How one woman tackled the NFL
By: Josh Rubin Staff Reporter, Published on Fri Mar 11 2011
Boys and their toys
There aren't many places more masculine than a National Football League locker-room and the shop floor at a meat company.
Susan T. Spencer survived them both.
Spencer, the only woman to have been general manager of an NFL team, says there were a few things that helped her get by in the boys' club. A thick skin sure came in handy when she walked into the Philadelphia Eagles' locker-room and all the players dropped their towels en masse. She was also once referred to as “the wicked witch of The Vet” (a reference to the now-torn down Philadelphia Veterans Stadium).
“You can either develop a thick skin and shrug it off, or you can stay home and suck your thumb,” says Spencer, whose new book, Briefcase Essentials, deals with her experience with the Eagles and the business world.
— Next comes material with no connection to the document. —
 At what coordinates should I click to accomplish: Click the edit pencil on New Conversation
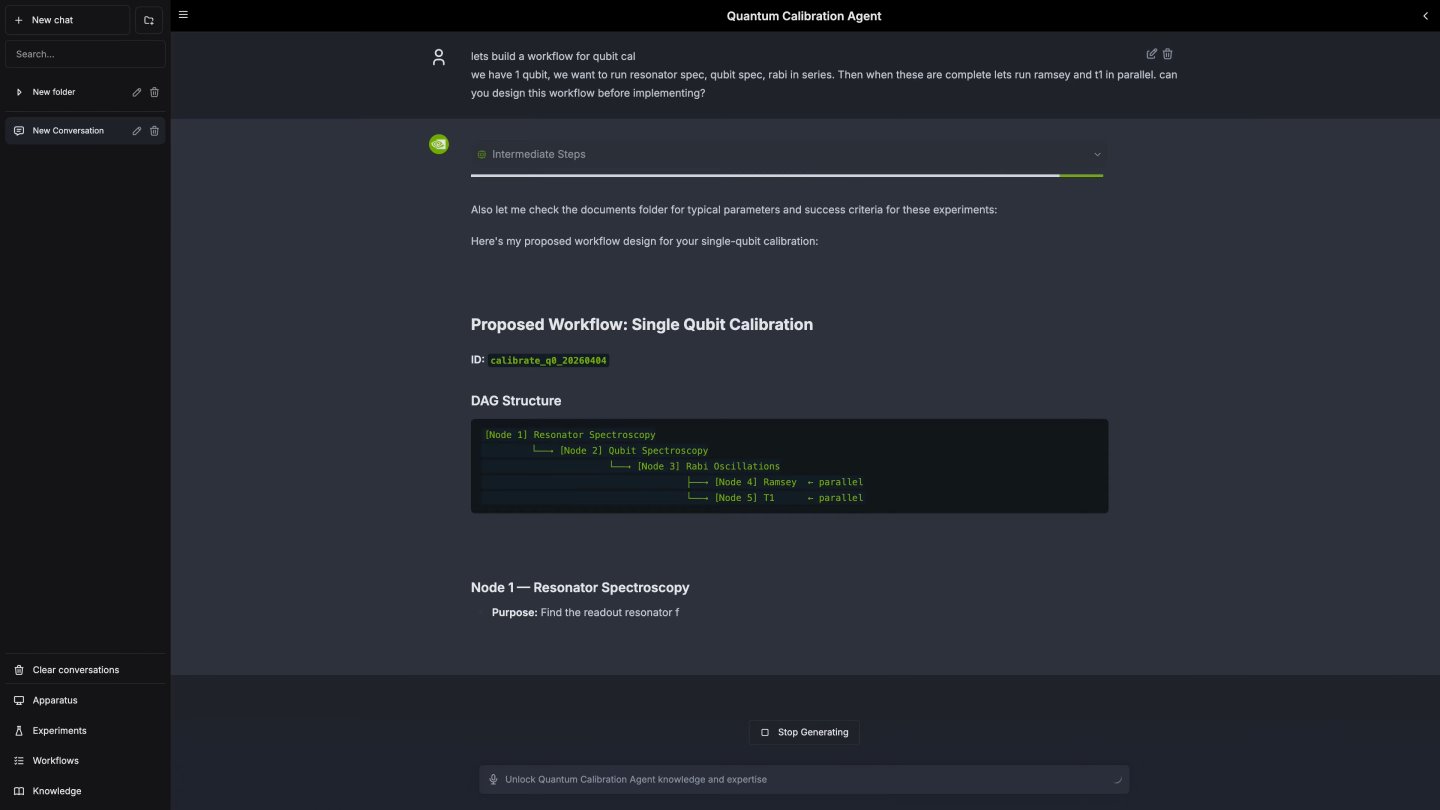(137, 130)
Recently, a newspaper columnist referred to her in print as “just another worthless bimbo.” Rather than writing a nasty letter or making an angry phone call, Spencer says she found some humour in the insult, figuring it made the writer look worse than her.
“Honestly, I just laughed,” she says.
While admitting she got her job with the Eagles because her father, Leonard Tose, was the owner, Spencer says she still wanted - and needed - to be taken seriously by other GMs, players and the team's bankers. To do that, she had to understand every facet of the team's business better than any man would have had to. It's not fair, but that's the way the world is for women in a masculine environment, she says.
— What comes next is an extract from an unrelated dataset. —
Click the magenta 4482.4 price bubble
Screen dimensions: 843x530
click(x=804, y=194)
“You have to know your material stone-cold. Women are held to a higher standard than men,” says Spencer, who was surrounded by football for much of her youth, thanks to her father's purchase of the Eagles in the 1960s. Even if women don't have the good fortune to be the child of a team owner or top business executive, there's no reason they can't do research on their own, she says.
“You have to immerse yourself in it.”
It's frustrating, but not surprising, that 26 years after she left the Eagles (when her father was forced to sell the team to cover gambling debts), Spencer is still the only woman to have been an NFL GM, says Sue Rodin. Rodin, founder of Women in Sports and Events (WISE), says old habits die hard in male-dominated businesses.
“I think there's a lot of history, there's a male-dominated culture, there's some inertia and I'm sorry to say, there's an old boys' network,” said Rodin, pointing out that sports is far from the only offender. “It's like that in law, it's like that on Wall Street, too.”